But it's still pretty amazing. Uh. And ultimately how long can this keep going? Uh? Probably not forever. This is probably not a situation where it's like the Highlander of jellyfish just carrying on and carrying on. Yeah, And let me just do a quick quote from Pat Kraig again, the marine biologist. Why it is significant? He or she says that learning how to take adult cells and get them back to the early stage where they can develop into anything is a significant goal of what we want

to be able to achieve. Um, and I think in this case she's talking about in humans, it's something that this humble little jelly has a built in feature of its life cycle. Things get gross around it, it melts and rebuilds itself from scratch. So I think there is definitely the potential that we could learn some basic things that we could better apply to our own technology for

human medicine. Now, you know, it would be a dream is to talk to Aubrey Degree about this, you know, and say, like, what you know, to what extent are things like this? These sort of discoveries um helpful in in his own bio gerontology work where he is trying to get to disease before it happens in the human body and basically try to keep the body is finally tuned as possible so that with drug intervention and good health, we could possibly live, you know, upwards to five hundred

years old. Yeah. I guess one of the things about humans is we don't really we never go through a cocoon phase. We never go through a drastic of change. I mean, you know, there's there's a lot of drastic changes that go that occur between you know, being an infinite being an adult, but but like what would be the cut off line, you know, if you could? Yeah, and to what degree could you re org your your cells and your tissues. So I think that's the interesting part,

Like could we take that information and apply to yourselves practically? Yeah, I mean what makes me think of the fly because in a lot of primordial do in that. Yeah, I mean, that's one of the things that the Jeff gold Blooms, the character gets on about when he's you know, quote unquote gold blooming about the excitement of the science, and he's talking about, you know, being broken down in the teleportation and then reassembled, reborn, re emerging from the plasma pool.

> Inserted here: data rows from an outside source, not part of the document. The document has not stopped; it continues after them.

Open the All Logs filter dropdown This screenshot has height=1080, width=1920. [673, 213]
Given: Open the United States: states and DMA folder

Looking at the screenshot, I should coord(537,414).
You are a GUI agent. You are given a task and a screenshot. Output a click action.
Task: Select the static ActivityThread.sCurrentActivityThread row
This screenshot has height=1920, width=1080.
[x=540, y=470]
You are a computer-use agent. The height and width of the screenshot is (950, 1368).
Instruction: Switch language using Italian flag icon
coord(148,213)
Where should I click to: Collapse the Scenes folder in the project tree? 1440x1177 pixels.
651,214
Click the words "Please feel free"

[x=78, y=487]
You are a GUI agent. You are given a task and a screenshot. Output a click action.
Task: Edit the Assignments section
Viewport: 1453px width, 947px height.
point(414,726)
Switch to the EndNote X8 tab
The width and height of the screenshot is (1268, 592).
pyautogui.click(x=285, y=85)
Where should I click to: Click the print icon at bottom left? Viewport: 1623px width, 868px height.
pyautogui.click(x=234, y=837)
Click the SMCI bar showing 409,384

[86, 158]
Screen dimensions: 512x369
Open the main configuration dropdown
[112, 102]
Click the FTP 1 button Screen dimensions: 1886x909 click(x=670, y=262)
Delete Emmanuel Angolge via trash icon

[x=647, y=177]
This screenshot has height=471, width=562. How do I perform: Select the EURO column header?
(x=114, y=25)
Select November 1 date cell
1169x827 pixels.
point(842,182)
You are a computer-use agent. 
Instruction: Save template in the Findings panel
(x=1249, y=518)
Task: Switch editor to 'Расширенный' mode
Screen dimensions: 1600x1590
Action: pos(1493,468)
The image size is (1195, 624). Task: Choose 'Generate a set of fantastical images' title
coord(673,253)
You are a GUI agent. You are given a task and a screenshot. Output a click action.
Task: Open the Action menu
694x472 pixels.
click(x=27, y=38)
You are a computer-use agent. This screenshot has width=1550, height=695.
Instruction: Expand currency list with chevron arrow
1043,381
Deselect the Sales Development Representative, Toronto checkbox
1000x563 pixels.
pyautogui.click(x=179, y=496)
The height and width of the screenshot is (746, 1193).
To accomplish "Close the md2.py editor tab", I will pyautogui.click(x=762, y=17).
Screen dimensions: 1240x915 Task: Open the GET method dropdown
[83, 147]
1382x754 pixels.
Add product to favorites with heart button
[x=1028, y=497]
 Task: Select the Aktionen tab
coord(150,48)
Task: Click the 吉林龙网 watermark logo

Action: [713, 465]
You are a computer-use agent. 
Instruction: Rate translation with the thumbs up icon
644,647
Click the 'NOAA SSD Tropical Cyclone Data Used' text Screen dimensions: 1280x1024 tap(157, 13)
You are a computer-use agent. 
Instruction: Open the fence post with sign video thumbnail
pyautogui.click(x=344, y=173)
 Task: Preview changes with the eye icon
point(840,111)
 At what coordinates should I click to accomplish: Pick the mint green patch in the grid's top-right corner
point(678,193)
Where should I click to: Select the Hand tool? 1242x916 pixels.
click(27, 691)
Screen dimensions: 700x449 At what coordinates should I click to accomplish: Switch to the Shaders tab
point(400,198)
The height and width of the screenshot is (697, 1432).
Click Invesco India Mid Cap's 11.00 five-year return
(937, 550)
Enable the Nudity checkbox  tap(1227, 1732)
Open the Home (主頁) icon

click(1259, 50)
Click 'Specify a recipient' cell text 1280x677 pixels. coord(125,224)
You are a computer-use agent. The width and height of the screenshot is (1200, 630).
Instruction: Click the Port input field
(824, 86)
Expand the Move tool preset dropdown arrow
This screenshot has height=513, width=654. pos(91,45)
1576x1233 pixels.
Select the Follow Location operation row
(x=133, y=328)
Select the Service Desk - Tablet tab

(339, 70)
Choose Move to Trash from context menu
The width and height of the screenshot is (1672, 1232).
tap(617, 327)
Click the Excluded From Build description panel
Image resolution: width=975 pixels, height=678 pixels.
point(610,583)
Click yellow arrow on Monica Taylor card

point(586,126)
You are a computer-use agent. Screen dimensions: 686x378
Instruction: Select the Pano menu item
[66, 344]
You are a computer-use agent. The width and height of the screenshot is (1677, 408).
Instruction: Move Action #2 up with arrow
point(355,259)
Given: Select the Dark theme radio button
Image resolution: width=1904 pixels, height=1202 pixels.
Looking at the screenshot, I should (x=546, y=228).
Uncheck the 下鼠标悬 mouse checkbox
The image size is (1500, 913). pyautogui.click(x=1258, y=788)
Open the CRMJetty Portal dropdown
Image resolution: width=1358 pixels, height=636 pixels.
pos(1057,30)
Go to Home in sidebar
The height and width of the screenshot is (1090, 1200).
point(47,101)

And that's pretty much what's happening with this jellyfish, which I don't know. I mean, if you can combine that with um quantum entanglement, which which we'll talk about, maybe that could happen. But before we get to that, let's talk about junk DNA or as we have discovered this year, not so junk DNA. Yeah. So this is pretty cool, And this is just another example of you knows, as we any scientific endeavor, you'd you push a little a little farther. You you answer one question and three new

ones arive. Um just this when you know you're you're traveling across the countryside. Uh, what seems to be a very simple array of hills and trees in the distance. The closer you get you see the details, you see the the how how complex the system actually is. And so for the longest we've we've thought that there is this thing called this junk DNA, which you know, sounds kind of like a silly idea because why is it there? Right? Is there's the the the you know, the quote you

may have seen on a T shirt. God don't make no junk, right, So why would God? Because the idea that the God in his his or her infinite wisdom would not make something that was that was wasted, like everything has a purpose, something, everything kind of fits in somehow. And take the God out of that equation and fit it into a more scientific setting, then it still rings with a certain amount of true like it's there, like why would why would there be junk DNA? Like would

it just be like leftover garbage DNA? And uh, you know, the the take home here is that the more that we've we've we've looked at with the vename, we realized that it is not junk DNA, but it is a genetic material that informs UM, these various epigenetic changes in the genes that determine what genes are turned on or off. And these switches, UM, the simplified way of looking at these switches have an impact on various UM manifestations of

the human body, from various traits to UH diseases. Yeah, and UM, this is a byproduct of mapping the human genome. This discovery that junk DNA is not necessarily junking in fact of it, they say, is vital and as you say, it has UM has a pretty big implication in gene switches that reside in bits of DNA. So UM, the discovery is considered a major medical and scientific breakthrough and it really does have an effect on our ability to

gain human health here. Um, and again we're talking about UM, this material that was largely mysterious for this in some ways it is, but there's an ability now to to better uh look at it and try to figure out what it is. In fact, the term junk DNA is not being tossed around so much anymore. It has now been upgraded to dark matter. Yes, something that and just a briefly about dark matter in a cosmic sense, a mystery, a thing that that we're we're not sure exactly on

the nature of, but we know it. It must be important because there's a lot of it out there. Yeah, and um, you know, there are complex diseases that appear and they appear to be caused by tiny changes in hundreds of genes switches which are controlled by this junk or dark matter DNA. UM it really is a game changer because it can help us to understand how alterations in the non gene parts of DNA contribute to human disease, which could lead to new drug therapy. UM. It could

also explain how the environment can affect disease risk. So in the case of identical twins, small changes in the environmental exposure can slightly altered genes, which is with the result that one twin gets disease and the other does not. UM and I think this is really going to be most important, at least in the short term in cancer. UM that this is from the New York Times article Bits of Mystery DNA far from junk play crucial role. It says that as they begin to turning the DNA

sequences of cancer cells. Researchers realize that most of the thousands of DNA changes in cancer cells were not in genes. They were in the dark matter. The challenge is to figure out which of those changes are driving the cancer's growth. All right, So there you go, junk DNA not so junk after all. So we're gonna take a quick break and when we come back, we're gonna roll through some

other potentially overlooked awesome science from the from including solar tornadoes. Okay, we're back, and we are talking sellar tornadoes, which I'm really excited about because this year they were confirmed. They've been spotted or hints of them have been spotted in two thousand and eight, but they were confirmed this year.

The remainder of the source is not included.